[Start of Attachment]
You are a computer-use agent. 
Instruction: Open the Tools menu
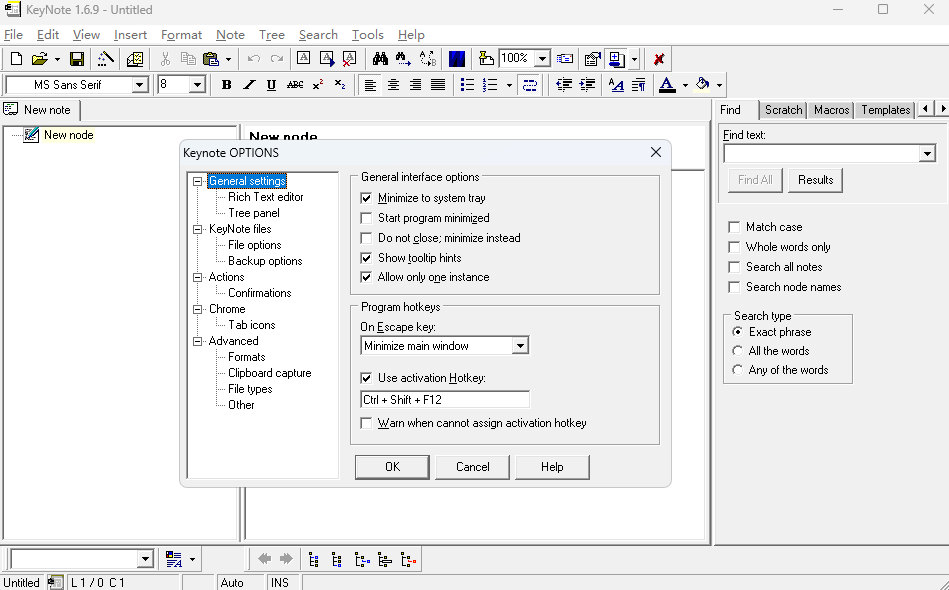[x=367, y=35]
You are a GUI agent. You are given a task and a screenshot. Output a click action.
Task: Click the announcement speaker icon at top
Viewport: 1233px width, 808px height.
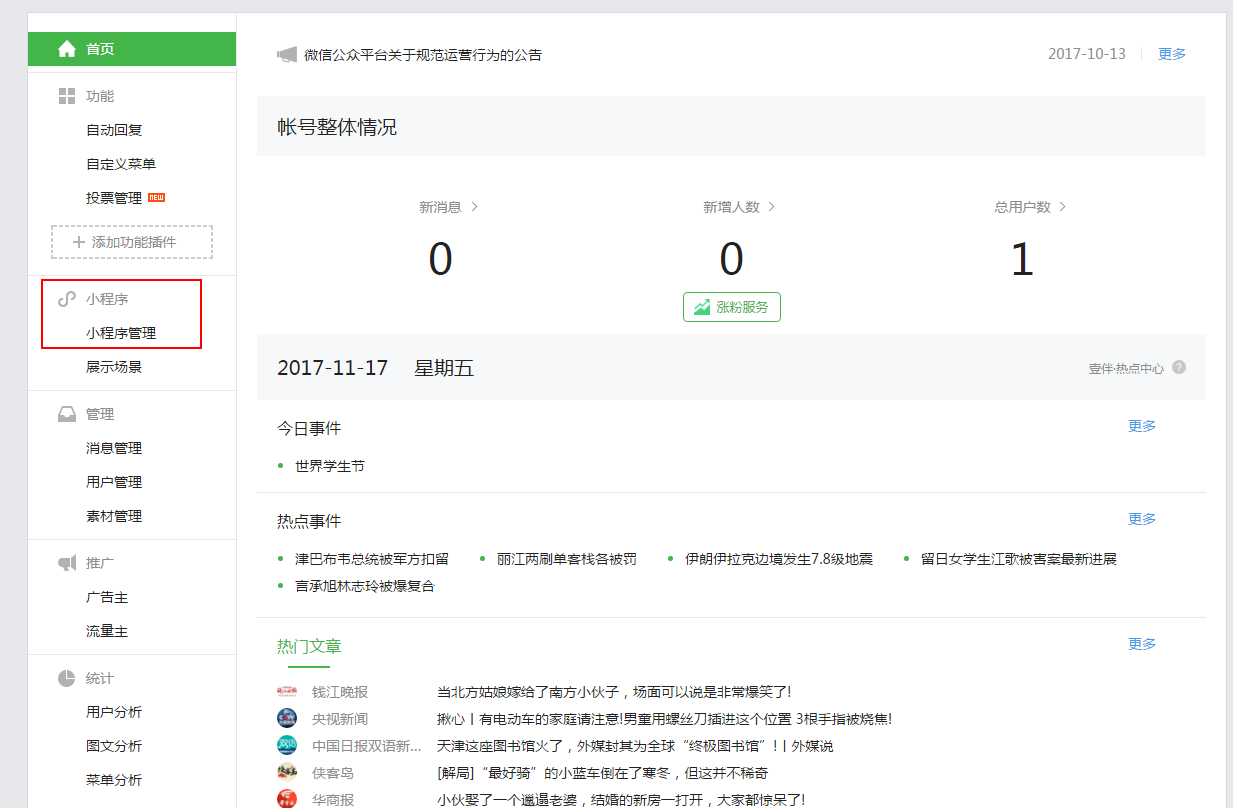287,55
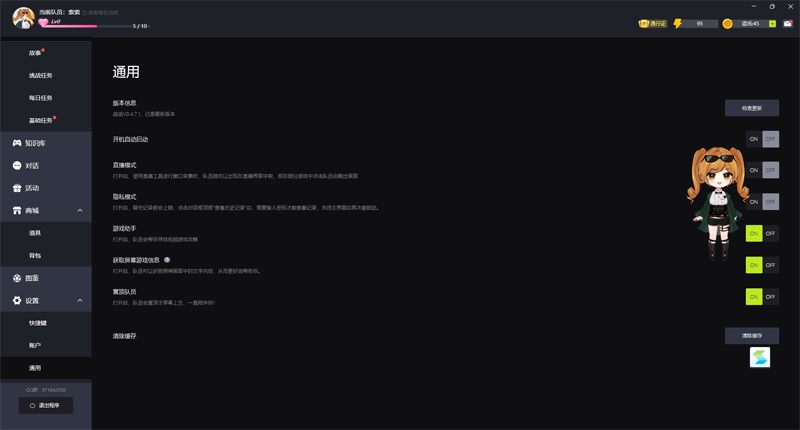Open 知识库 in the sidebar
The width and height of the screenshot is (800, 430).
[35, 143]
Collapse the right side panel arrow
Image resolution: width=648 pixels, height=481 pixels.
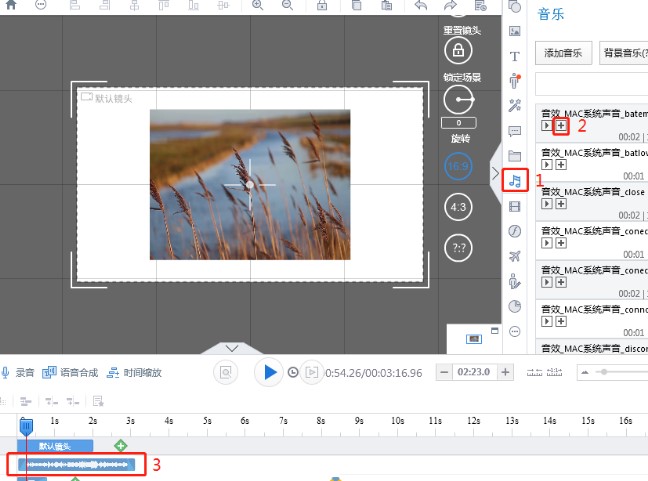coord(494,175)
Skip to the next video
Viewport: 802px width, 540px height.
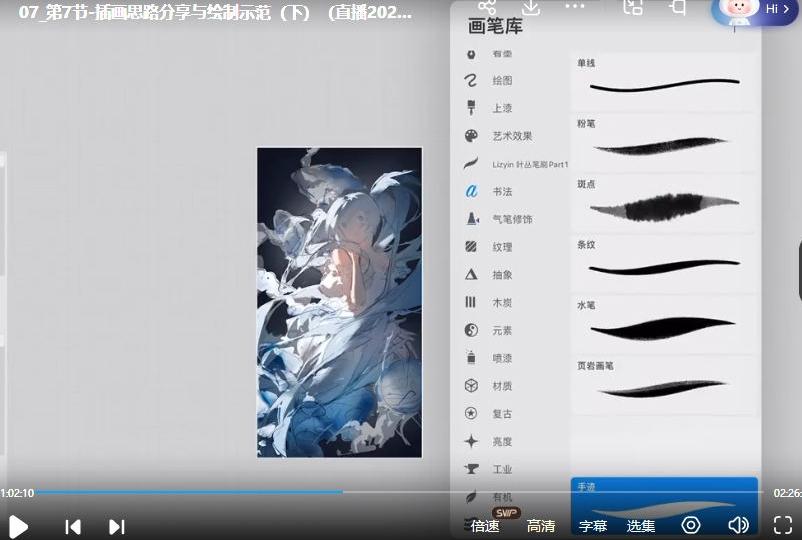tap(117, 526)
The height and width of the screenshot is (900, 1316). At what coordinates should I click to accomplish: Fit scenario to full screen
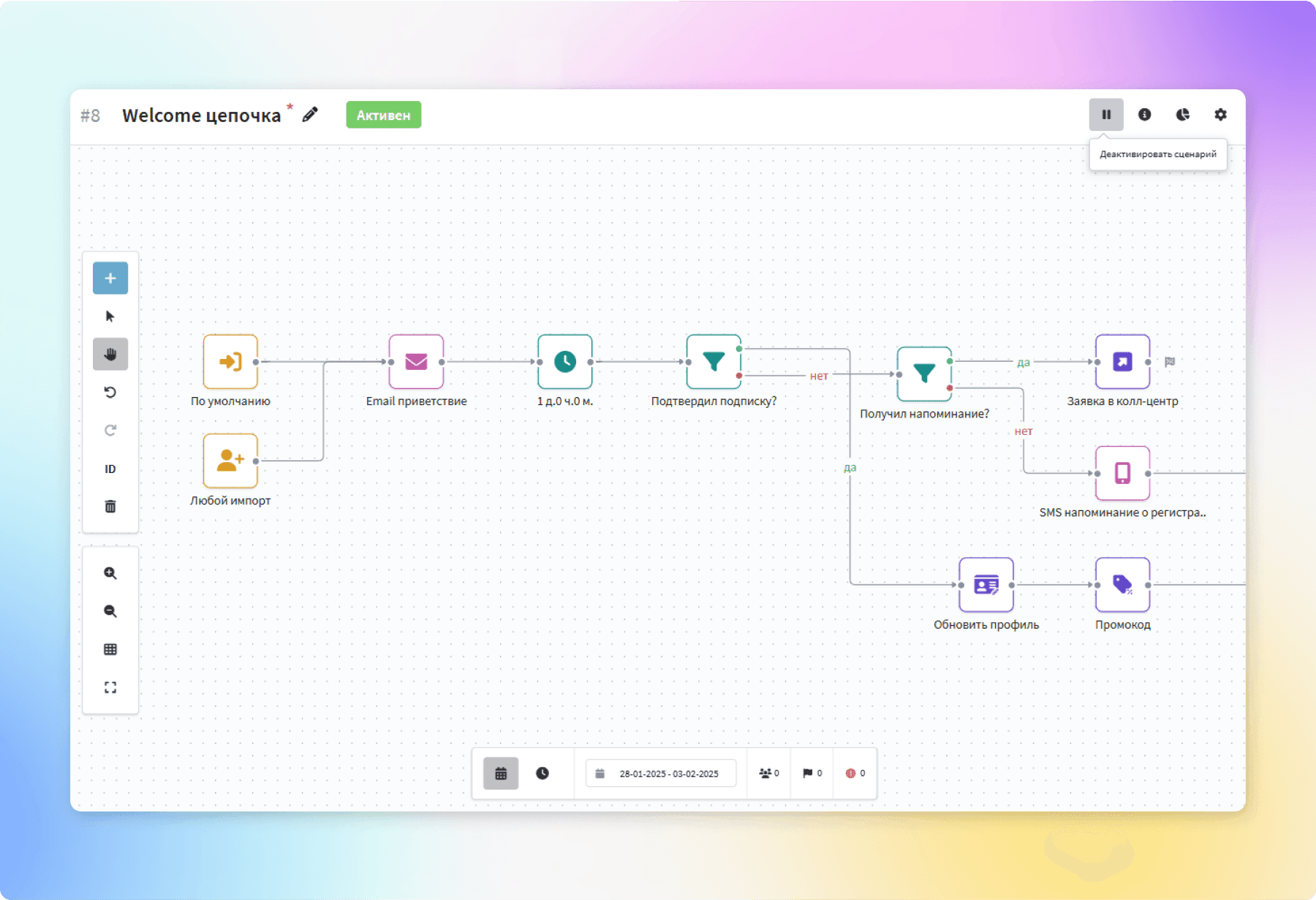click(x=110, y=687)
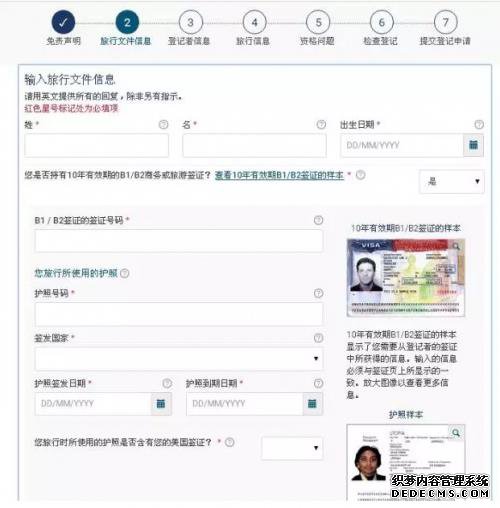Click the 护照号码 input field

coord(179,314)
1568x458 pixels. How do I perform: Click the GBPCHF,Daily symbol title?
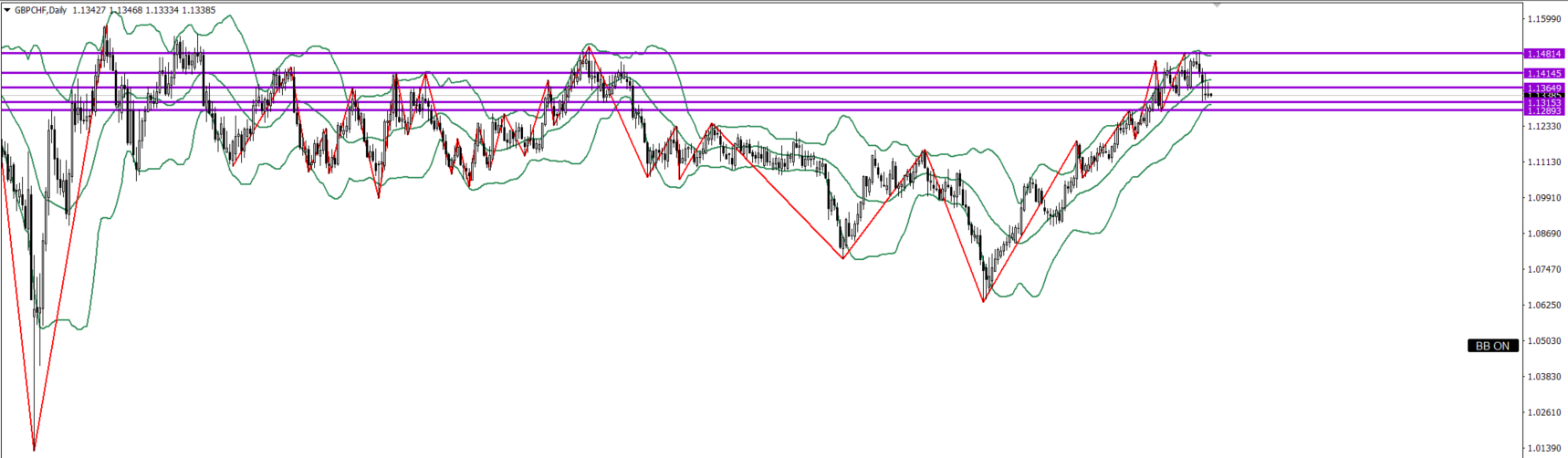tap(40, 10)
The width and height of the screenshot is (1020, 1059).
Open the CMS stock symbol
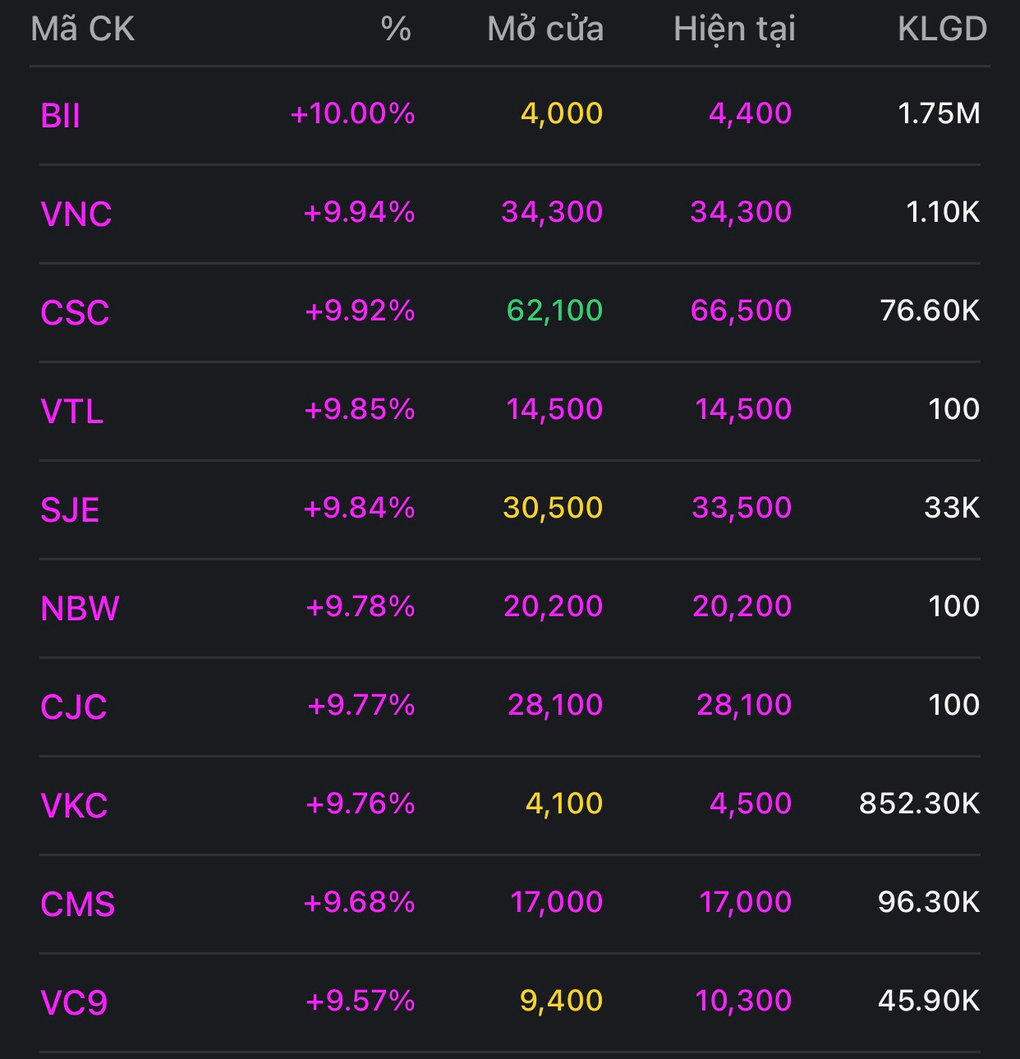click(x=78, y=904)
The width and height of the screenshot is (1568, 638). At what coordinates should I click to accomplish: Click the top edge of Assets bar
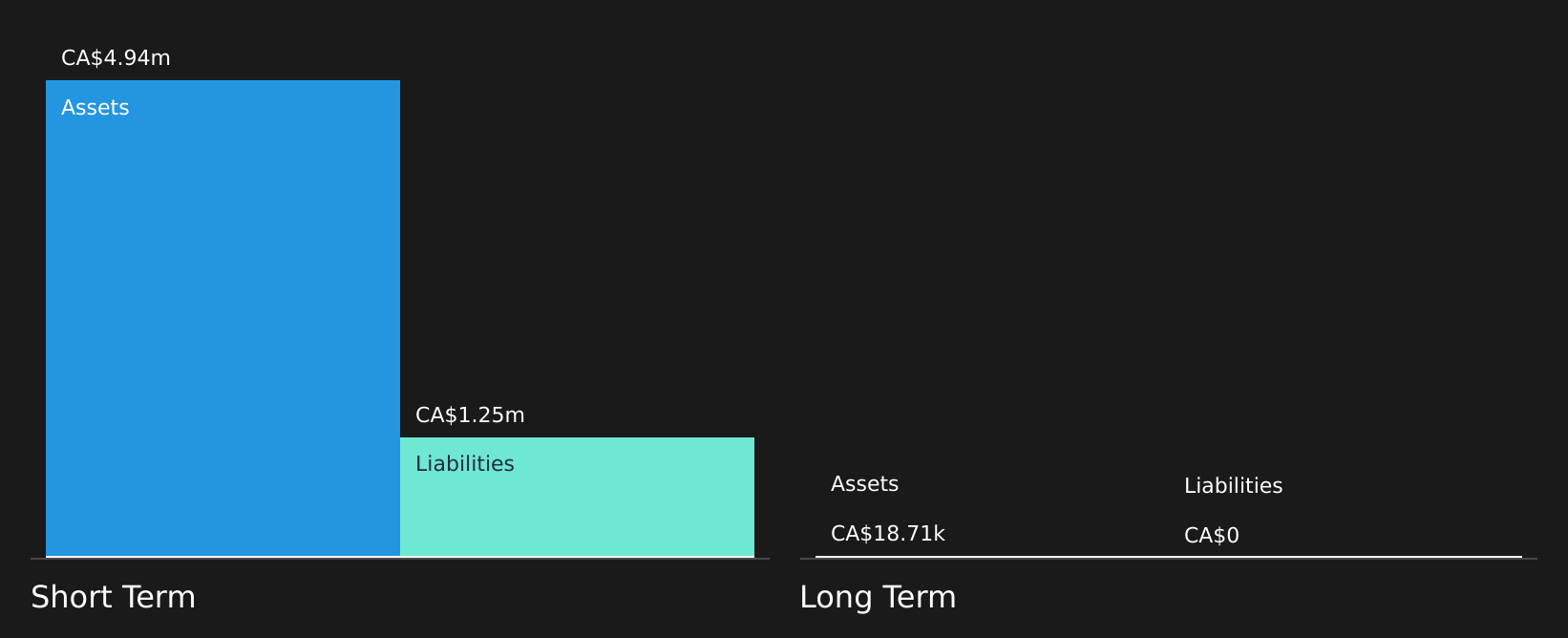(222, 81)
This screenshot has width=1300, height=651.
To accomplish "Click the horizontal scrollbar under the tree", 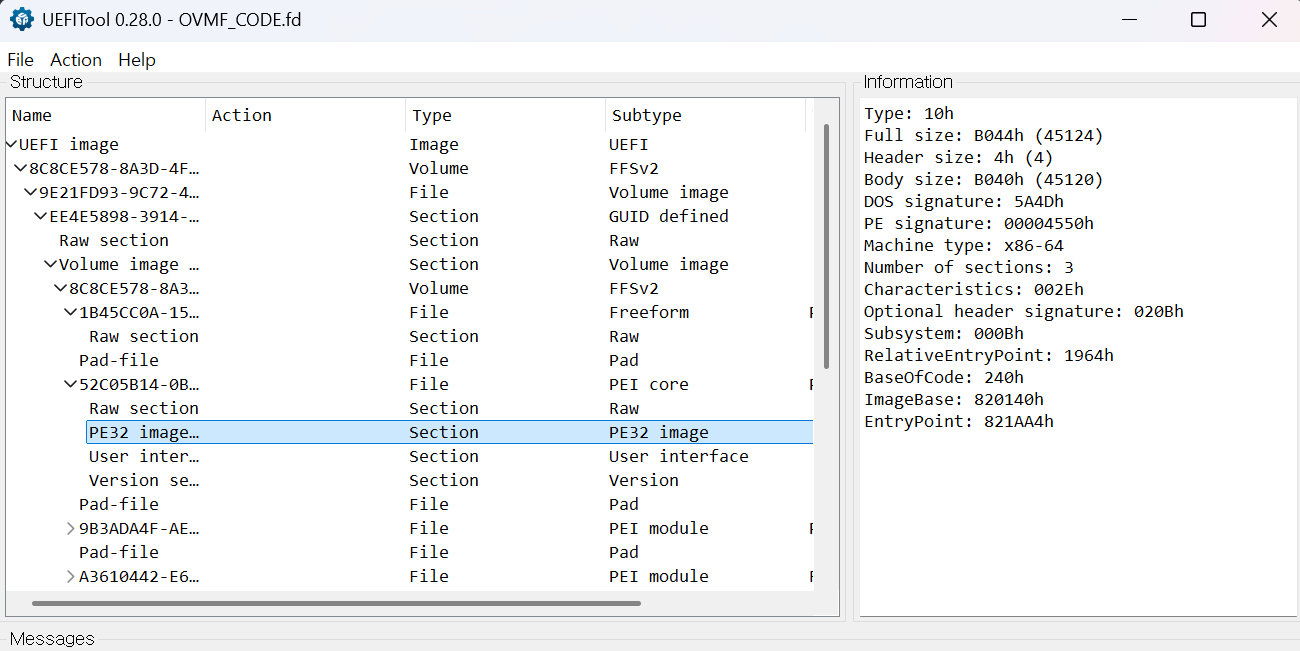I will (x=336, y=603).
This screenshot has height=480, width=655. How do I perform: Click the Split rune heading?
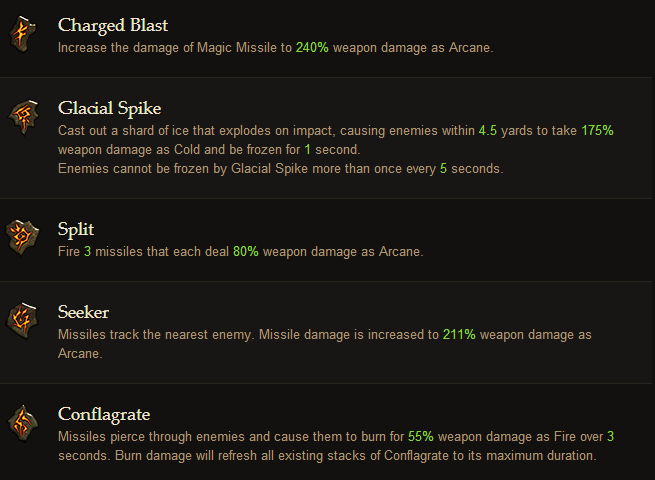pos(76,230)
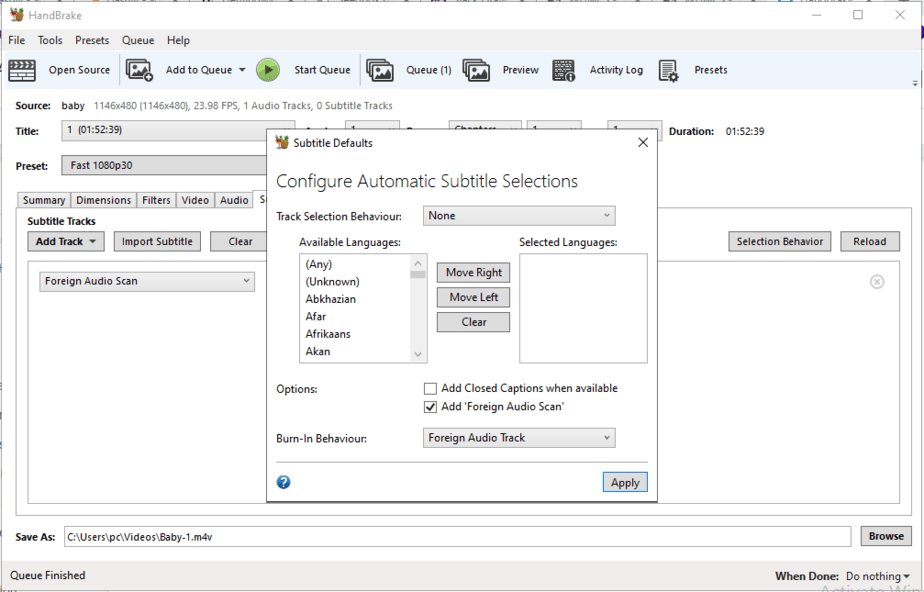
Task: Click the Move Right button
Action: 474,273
[End of Attachment]
Exercise objective =
Find all lines in the records that hold the word "agent". Copy them.

Result =
You are a computer-use agent. 
You are a GUI agent. You are given a task and a screenshot. Output a click action.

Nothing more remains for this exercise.